───── Records for processing

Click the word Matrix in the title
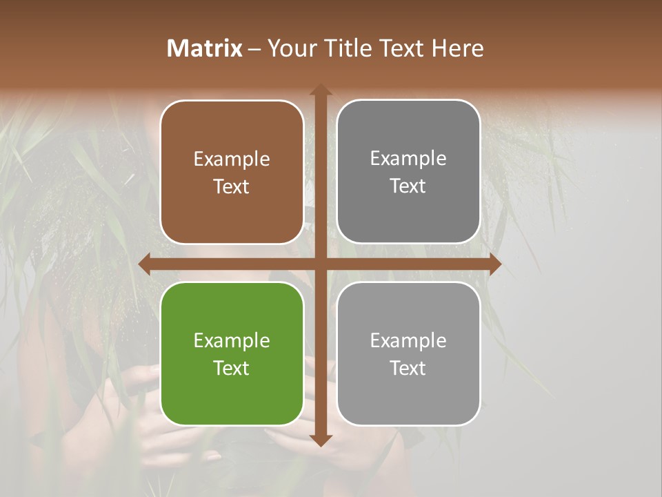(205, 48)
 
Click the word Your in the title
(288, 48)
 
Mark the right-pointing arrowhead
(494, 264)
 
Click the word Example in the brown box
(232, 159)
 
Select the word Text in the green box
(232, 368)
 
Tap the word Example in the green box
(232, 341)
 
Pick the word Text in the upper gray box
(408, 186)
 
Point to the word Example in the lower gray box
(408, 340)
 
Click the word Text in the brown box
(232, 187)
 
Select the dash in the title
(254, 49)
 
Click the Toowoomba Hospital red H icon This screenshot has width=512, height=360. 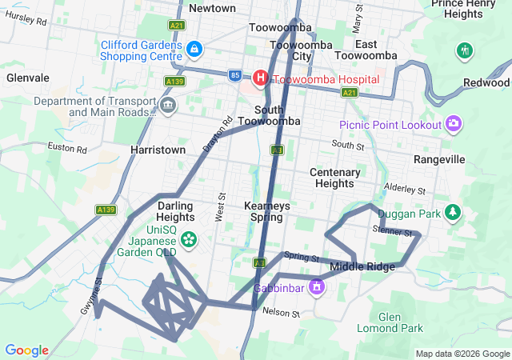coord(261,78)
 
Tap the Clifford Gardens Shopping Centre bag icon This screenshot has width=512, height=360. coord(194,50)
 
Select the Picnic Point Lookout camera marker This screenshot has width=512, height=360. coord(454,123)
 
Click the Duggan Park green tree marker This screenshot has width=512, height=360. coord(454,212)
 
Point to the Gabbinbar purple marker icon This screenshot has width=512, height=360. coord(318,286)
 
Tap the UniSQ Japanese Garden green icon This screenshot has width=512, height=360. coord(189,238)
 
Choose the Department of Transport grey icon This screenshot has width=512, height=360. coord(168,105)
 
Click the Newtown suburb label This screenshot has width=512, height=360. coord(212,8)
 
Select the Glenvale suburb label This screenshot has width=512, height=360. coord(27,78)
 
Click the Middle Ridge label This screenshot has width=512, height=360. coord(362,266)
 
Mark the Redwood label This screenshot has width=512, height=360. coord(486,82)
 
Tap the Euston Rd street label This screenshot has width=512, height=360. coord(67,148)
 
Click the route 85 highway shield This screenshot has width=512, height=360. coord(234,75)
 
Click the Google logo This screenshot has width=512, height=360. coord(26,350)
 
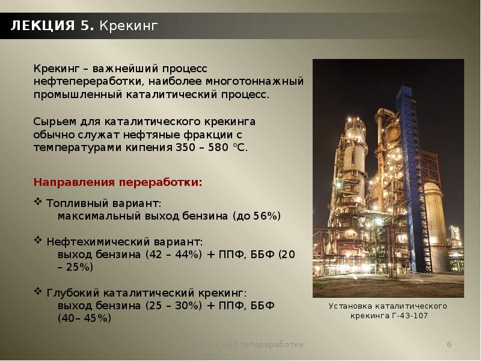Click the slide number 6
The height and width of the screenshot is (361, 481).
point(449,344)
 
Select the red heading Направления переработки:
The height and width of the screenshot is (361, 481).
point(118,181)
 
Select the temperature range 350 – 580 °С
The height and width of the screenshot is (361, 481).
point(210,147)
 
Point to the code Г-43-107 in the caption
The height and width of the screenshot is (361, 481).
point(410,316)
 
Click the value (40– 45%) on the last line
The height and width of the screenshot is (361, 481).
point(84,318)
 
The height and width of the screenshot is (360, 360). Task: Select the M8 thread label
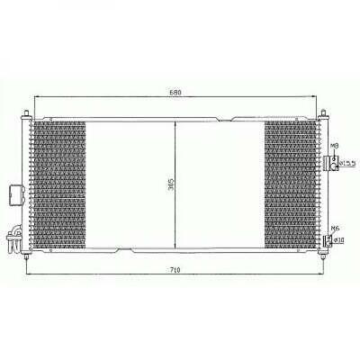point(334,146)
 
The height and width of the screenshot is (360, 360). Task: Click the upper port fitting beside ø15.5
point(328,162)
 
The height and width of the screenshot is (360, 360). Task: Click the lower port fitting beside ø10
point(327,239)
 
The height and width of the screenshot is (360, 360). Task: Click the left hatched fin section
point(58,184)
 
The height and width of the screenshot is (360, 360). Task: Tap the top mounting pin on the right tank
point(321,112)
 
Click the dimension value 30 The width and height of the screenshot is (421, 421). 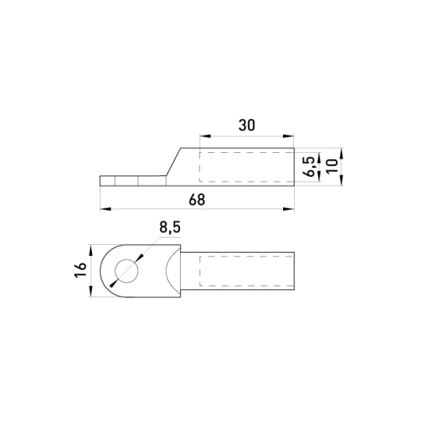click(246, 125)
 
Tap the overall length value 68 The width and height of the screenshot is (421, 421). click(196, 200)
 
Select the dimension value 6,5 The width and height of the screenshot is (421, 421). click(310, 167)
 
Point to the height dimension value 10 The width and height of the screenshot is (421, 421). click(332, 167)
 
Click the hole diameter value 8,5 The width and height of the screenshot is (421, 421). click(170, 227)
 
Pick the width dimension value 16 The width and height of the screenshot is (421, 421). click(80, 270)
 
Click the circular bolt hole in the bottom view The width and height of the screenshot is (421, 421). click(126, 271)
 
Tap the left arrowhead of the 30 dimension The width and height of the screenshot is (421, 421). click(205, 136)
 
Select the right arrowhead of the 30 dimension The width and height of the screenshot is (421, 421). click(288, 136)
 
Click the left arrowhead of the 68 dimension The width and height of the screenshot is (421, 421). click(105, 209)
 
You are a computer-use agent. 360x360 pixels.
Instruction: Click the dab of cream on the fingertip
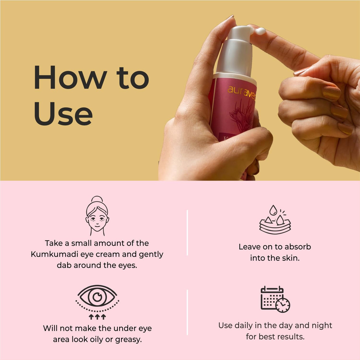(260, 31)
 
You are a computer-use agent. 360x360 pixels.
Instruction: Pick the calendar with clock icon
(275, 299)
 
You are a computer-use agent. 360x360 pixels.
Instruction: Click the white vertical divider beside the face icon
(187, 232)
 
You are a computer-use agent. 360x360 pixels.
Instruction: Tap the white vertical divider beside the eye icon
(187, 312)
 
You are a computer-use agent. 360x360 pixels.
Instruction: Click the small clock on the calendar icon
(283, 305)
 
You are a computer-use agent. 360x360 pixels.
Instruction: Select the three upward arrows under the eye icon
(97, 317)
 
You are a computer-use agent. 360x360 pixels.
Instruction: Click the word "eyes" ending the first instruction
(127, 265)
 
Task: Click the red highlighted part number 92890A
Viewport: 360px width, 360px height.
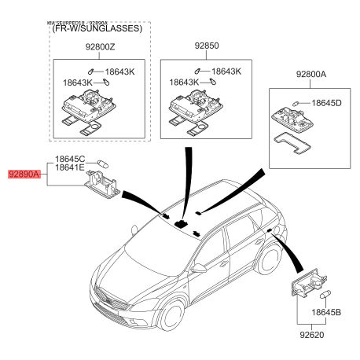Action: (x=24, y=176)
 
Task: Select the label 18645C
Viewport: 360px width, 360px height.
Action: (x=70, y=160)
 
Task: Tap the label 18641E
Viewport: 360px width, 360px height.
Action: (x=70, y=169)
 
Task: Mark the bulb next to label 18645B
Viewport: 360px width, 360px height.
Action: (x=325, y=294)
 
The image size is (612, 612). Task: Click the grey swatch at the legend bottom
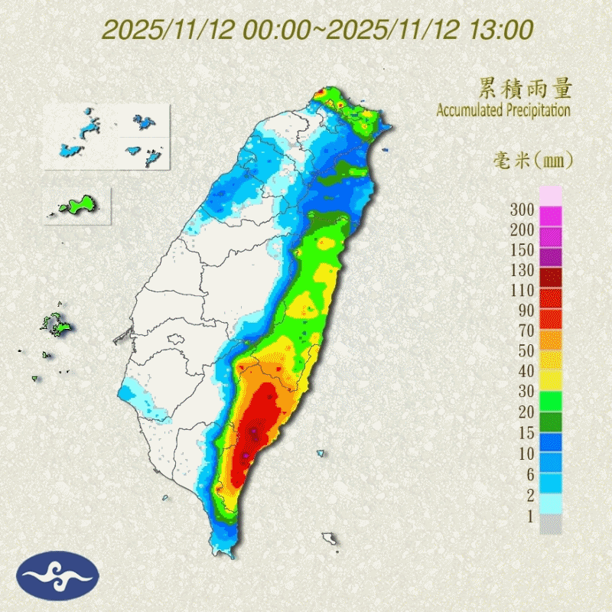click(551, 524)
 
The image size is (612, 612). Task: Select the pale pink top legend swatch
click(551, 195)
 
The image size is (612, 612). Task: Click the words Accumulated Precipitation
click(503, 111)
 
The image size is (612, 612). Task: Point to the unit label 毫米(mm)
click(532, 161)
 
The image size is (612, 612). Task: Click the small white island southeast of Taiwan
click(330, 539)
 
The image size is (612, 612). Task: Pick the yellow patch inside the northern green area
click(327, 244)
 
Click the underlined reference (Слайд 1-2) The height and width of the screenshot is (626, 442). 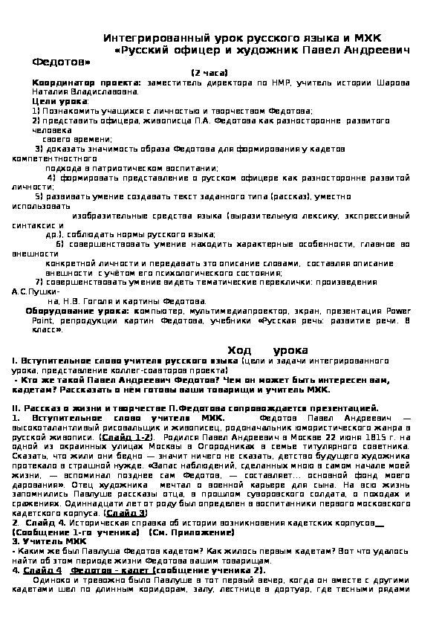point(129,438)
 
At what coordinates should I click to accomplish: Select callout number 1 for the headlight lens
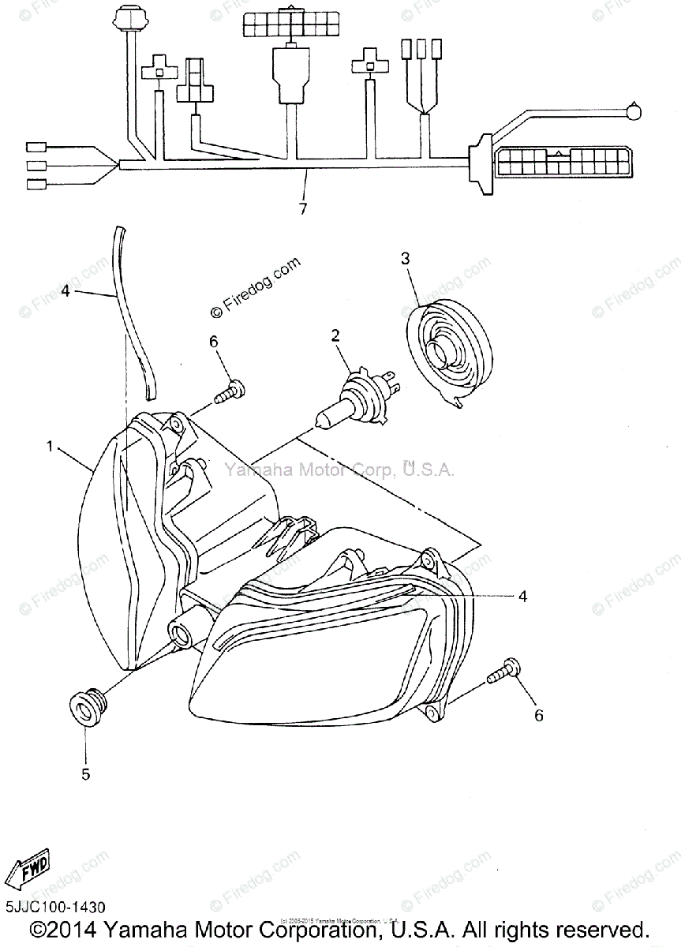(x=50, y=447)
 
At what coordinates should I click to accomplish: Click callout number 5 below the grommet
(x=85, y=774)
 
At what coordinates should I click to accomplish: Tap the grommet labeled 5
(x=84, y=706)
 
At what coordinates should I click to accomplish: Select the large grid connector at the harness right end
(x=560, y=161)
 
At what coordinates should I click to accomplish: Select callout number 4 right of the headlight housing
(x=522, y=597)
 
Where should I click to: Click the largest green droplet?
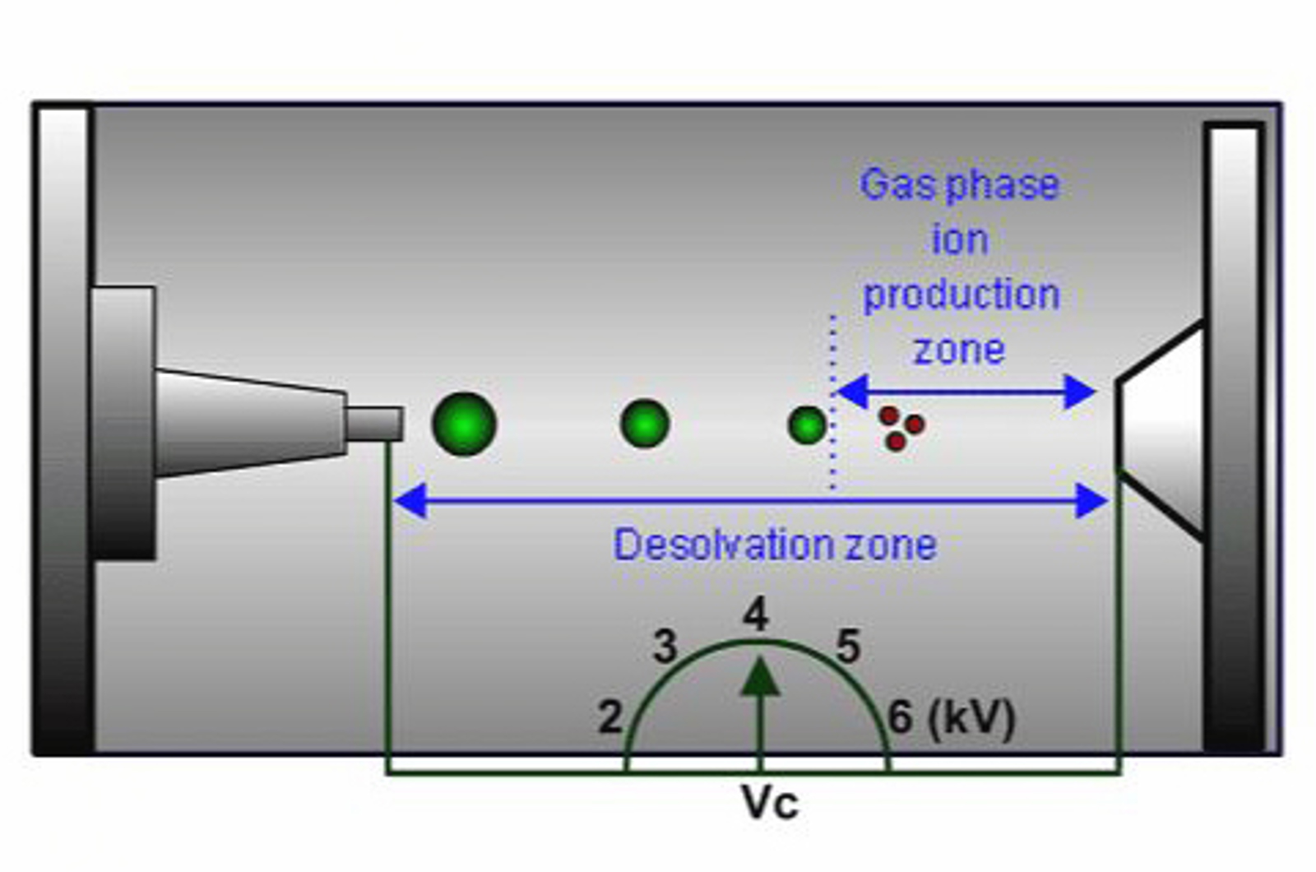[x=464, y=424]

──────────

### What the task asks
Reproduce the part of the items above that opens with the line containing "Tap the Clifford" and closes with the line containing "Click the route", keeping both of those lines.

### Full output
Tap the Clifford Gardens Shopping Centre bag icon This screenshot has width=512, height=360. coord(194,50)
 
Select the Picnic Point Lookout camera marker This screenshot has width=512, height=360. coord(454,123)
 
Click the Duggan Park green tree marker This screenshot has width=512, height=360. coord(454,212)
 
Point to the Gabbinbar purple marker icon This screenshot has width=512, height=360. coord(318,286)
 
Tap the UniSQ Japanese Garden green icon This screenshot has width=512, height=360. coord(189,238)
 
Choose the Department of Transport grey icon This screenshot has width=512, height=360. coord(168,105)
 
Click the Newtown suburb label This screenshot has width=512, height=360. coord(212,8)
 
Select the Glenvale suburb label This screenshot has width=512, height=360. coord(27,78)
 
Click the Middle Ridge label This screenshot has width=512, height=360. coord(362,266)
 
Mark the Redwood label This screenshot has width=512, height=360. coord(486,82)
 
Tap the Euston Rd street label This screenshot has width=512, height=360. coord(67,148)
 
Click the route 85 highway shield This screenshot has width=512, height=360. coord(234,75)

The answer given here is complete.